- Opening Delimiter -

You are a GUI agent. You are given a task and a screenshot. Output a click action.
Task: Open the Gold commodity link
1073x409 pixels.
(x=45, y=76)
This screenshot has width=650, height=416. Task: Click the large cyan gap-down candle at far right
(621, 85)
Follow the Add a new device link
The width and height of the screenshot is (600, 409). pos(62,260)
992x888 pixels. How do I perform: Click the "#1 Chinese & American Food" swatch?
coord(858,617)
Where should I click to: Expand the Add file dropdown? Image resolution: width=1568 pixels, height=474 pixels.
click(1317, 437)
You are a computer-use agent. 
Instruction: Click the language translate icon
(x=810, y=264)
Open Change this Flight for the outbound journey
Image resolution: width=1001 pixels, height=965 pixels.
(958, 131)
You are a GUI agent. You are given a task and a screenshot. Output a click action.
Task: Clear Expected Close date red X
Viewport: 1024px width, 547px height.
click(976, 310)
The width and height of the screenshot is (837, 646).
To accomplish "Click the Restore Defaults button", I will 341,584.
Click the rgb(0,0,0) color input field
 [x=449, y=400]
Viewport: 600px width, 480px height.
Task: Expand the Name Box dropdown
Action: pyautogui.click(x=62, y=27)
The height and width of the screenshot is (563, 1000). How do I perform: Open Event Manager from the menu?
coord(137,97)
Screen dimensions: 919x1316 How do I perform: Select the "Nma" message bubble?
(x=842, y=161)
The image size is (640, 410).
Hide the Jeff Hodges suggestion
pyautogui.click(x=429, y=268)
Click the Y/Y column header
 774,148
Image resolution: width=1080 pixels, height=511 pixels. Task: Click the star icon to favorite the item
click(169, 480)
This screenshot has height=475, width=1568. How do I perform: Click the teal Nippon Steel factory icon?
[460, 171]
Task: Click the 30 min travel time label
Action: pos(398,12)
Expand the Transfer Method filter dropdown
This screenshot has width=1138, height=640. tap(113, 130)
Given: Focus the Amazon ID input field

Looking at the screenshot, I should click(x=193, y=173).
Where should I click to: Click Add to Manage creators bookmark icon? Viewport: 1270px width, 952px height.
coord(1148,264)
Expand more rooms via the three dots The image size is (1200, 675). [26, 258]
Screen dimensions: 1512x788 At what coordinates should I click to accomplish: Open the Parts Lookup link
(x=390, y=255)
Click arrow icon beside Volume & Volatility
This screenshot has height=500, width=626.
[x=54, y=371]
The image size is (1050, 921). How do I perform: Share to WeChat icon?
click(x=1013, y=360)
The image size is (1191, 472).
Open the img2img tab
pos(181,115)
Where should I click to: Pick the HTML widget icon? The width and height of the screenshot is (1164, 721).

- Closing Delimiter -

◆ The task
What is needed is an exact copy of the lines from the one containing "Expand more rooms" through the final line of the data, both included, and nothing more.

◆ Response
Expand more rooms via the three dots The image size is (1200, 675). [26, 258]
Screen dimensions: 1512x788 At what coordinates should I click to accomplish: Open the Parts Lookup link
(x=390, y=255)
Click arrow icon beside Volume & Volatility
This screenshot has height=500, width=626.
[x=54, y=371]
The image size is (1050, 921). How do I perform: Share to WeChat icon?
click(x=1013, y=360)
The image size is (1191, 472).
Open the img2img tab
pos(181,115)
Where should I click to: Pick the HTML widget icon? The width and height of the screenshot is (1164, 721).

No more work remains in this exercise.